- EXERCISE -
Up to and including the line with "Given: Click the green number 3 badge", copy the records below exactly from their first line.

Saved data entries:
===

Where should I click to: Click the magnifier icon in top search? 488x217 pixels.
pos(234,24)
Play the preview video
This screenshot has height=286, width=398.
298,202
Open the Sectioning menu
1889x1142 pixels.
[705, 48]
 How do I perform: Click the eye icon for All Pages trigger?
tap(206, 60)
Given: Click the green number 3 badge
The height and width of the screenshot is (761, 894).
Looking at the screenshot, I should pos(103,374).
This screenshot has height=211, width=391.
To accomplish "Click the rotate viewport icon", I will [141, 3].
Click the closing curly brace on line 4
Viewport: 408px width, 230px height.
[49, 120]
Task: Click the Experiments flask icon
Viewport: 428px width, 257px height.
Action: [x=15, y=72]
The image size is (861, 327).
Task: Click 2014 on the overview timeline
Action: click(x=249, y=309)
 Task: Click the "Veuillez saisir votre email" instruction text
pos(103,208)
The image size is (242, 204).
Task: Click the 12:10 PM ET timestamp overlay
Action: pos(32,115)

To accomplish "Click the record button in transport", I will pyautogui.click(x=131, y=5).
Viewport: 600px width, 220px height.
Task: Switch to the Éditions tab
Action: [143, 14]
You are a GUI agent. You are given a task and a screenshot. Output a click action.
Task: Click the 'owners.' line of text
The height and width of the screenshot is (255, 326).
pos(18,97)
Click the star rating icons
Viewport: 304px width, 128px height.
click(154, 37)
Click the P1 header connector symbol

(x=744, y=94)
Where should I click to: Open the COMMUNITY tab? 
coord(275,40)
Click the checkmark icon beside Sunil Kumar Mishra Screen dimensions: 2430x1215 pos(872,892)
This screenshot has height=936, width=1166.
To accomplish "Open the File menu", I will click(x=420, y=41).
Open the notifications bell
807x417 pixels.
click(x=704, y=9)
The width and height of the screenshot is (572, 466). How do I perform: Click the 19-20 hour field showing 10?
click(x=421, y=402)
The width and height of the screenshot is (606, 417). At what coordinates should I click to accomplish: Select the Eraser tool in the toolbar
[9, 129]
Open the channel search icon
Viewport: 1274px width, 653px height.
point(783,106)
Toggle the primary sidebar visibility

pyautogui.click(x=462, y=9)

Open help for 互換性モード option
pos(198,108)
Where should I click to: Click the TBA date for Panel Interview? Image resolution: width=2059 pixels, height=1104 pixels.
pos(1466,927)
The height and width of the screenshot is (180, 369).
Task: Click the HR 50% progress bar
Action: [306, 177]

===

- PROBLEM SOLUTION -
Where should I click to: Click the magnifier icon in top search? 488x217 pixels.
pos(234,24)
Play the preview video
This screenshot has height=286, width=398.
298,202
Open the Sectioning menu
1889x1142 pixels.
[705, 48]
 How do I perform: Click the eye icon for All Pages trigger?
tap(206, 60)
Given: Click the green number 3 badge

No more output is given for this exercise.